Disabling Scalar UDF inlining without changing the compatibility level
Scalar UDF inlining can be disabled at the database, statement, or UDF scope while still maintaining database compatibility level 150 and higher. To disable scalar UDF inlining at the database scope, execute the following statement within the context of the applicable database:
ALTER DATABASE SCOPED CONFIGURATION SET TSQL_SCALAR_UDF_INLINING = OFF;
To re-enable scalar UDF inlining for the database, execute the following statement within the context of the applicable database:
ALTER DATABASE SCOPED CONFIGURATION SET TSQL_SCALAR_UDF_INLINING = ON;
When ON, this setting will appear as enabled in
You can also disable scalar UDF inlining for a specific query by designating
DISABLE_TSQL_SCALAR_UDF_INLINING as a
USE HINT query hint. For example:
SELECT L_SHIPDATE, O_SHIPPRIORITY, SUM (dbo.discount_price(L_EXTENDEDPRICE, L_DISCOUNT)) FROM LINEITEM, ORDERS WHERE O_ORDERKEY = L_ORDERKEY GROUP BY L_SHIPDATE, O_SHIPPRIORITY ORDER BY L_SHIPDATE OPTION (USE HINT('DISABLE_TSQL_SCALAR_UDF_INLINING'));
USE HINT query hint takes precedence over the database scoped configuration or compatibility level setting.

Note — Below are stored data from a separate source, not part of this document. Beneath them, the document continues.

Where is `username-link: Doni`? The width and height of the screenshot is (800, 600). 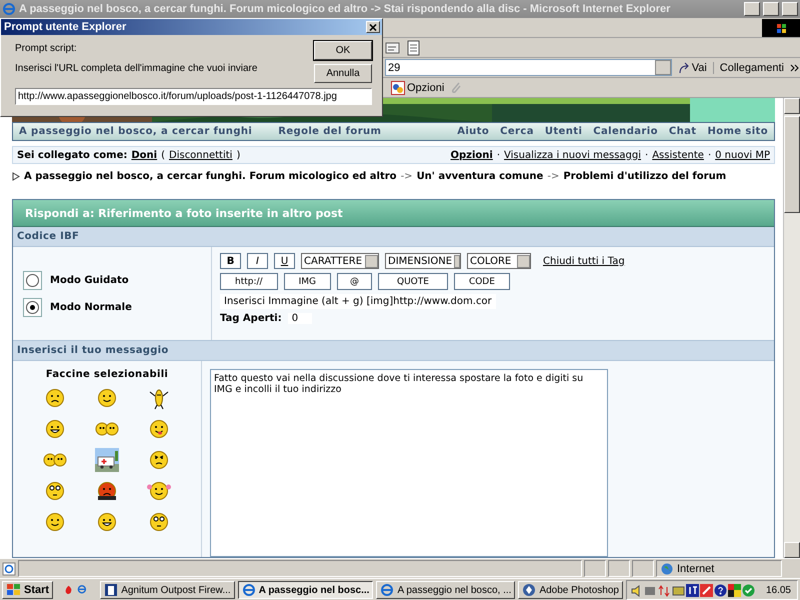 username-link: Doni is located at coordinates (144, 156).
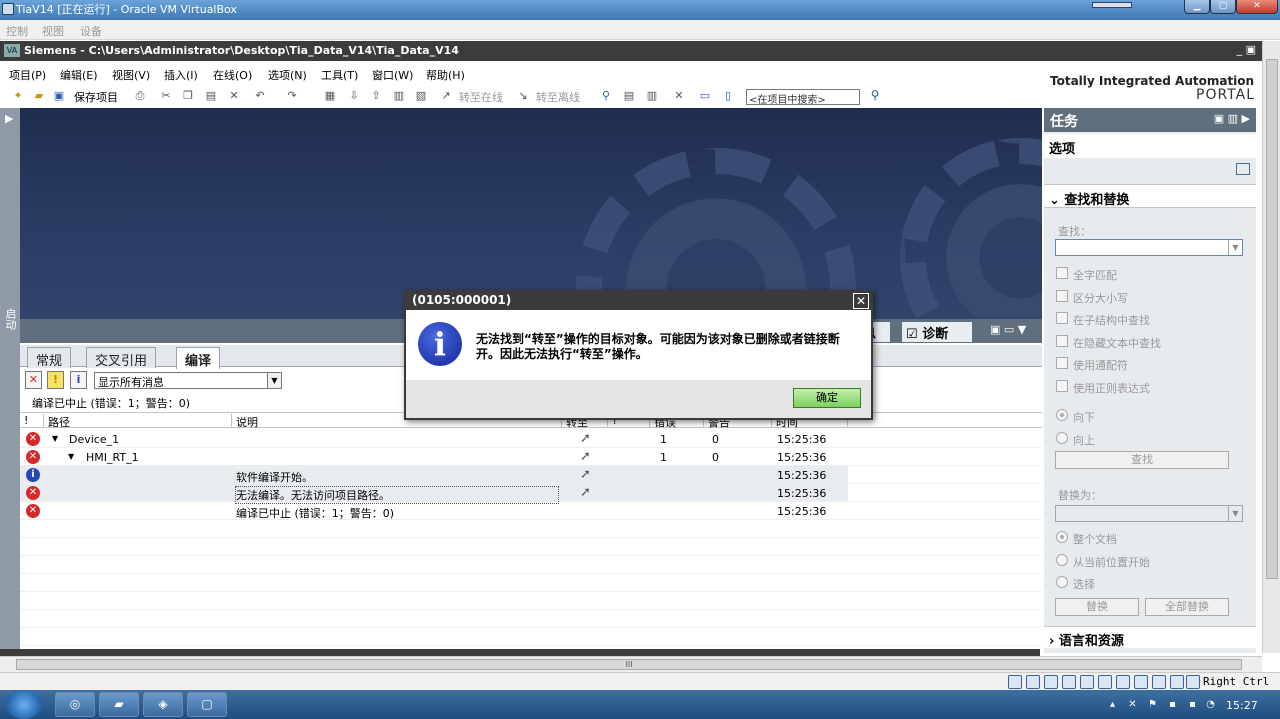 The image size is (1280, 719). What do you see at coordinates (1033, 682) in the screenshot?
I see `optical-drive-icon` at bounding box center [1033, 682].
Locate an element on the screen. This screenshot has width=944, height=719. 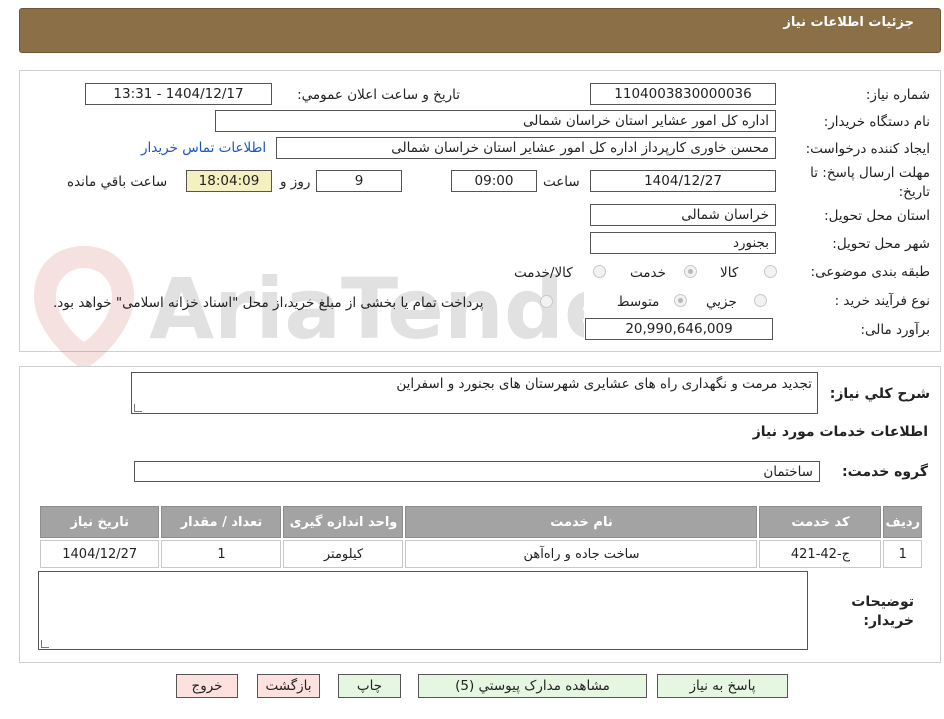
days-field: 9 is located at coordinates (359, 181).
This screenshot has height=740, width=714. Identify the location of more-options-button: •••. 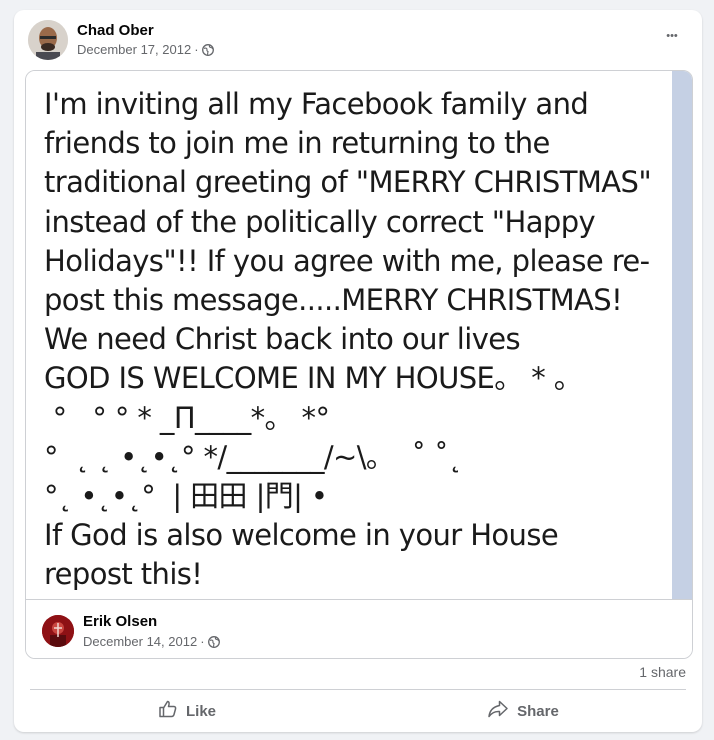
(672, 36).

Scalar UDF inlining can also be disabled for a specific UDF using the INLINE clause in the
CREATE FUNCTION or
ALTER FUNCTION statement.
CREATE OR ALTER FUNCTION dbo.discount_price(@price DECIMAL(12,2), @discount DECIMAL(12,2)) RETURNS DECIMAL (12,2) WITH INLINE = OFF AS BEGIN RETURN @price * (1 - @discount); END
Once the above statement is executed, this UDF will never be inlined into any query that invokes it. To re-enable inlining for this UDF, execute the following statement:
CREATE OR ALTER FUNCTION dbo.discount_price(@price DECIMAL(12,2), @discount DECIMAL(12,2)) RETURNS DECIMAL (12,2) WITH INLINE = ON AS BEGIN RETURN @price * (1 - @discount); END
INLINE clause is not mandatory. If
INLINE clause is not specified, it is automatically set to
OFF based on whether the UDF can be inlined. If
INLINE=ON is specified but the UDF is found ineligible for inlining, an error will be thrown.

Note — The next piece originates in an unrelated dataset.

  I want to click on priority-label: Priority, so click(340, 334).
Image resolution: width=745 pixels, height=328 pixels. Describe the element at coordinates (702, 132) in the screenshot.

As described in this article, scalar UDF inlining transforms a query with scalar UDFs into a query with an equivalent scalar subquery. Due to this transformation, users may notice some differences in behavior in the following scenarios:
- Inlining will result in a different query hash for the same query text.
- Certain warnings in statements inside the UDF (such as divide by zero etc.) which might have been hidden earlier, might show up due to inlining.
- Query level join hints might not be valid anymore, as inlining may introduce new joins. Local join hints will have to be used instead.
- Views that reference inline scalar UDFs cannot be indexed. If you need to create an index on such views, disable inlining for the referenced UDFs.
- There might be some differences in the behavior of Dynamic Data masking with UDF inlining. In certain situations (depending upon the logic in the UDF), inlining might be more conservative w.r.t masking output columns. In scenarios where the columns referenced in a UDF are not output columns, they will not be masked.
- If a UDF references built-in functions such as
SCOPE_IDENTITY(), the value returned by the built-in function will change with inlining. This change in behavior is because inlining changes the scope of statements inside the UDF.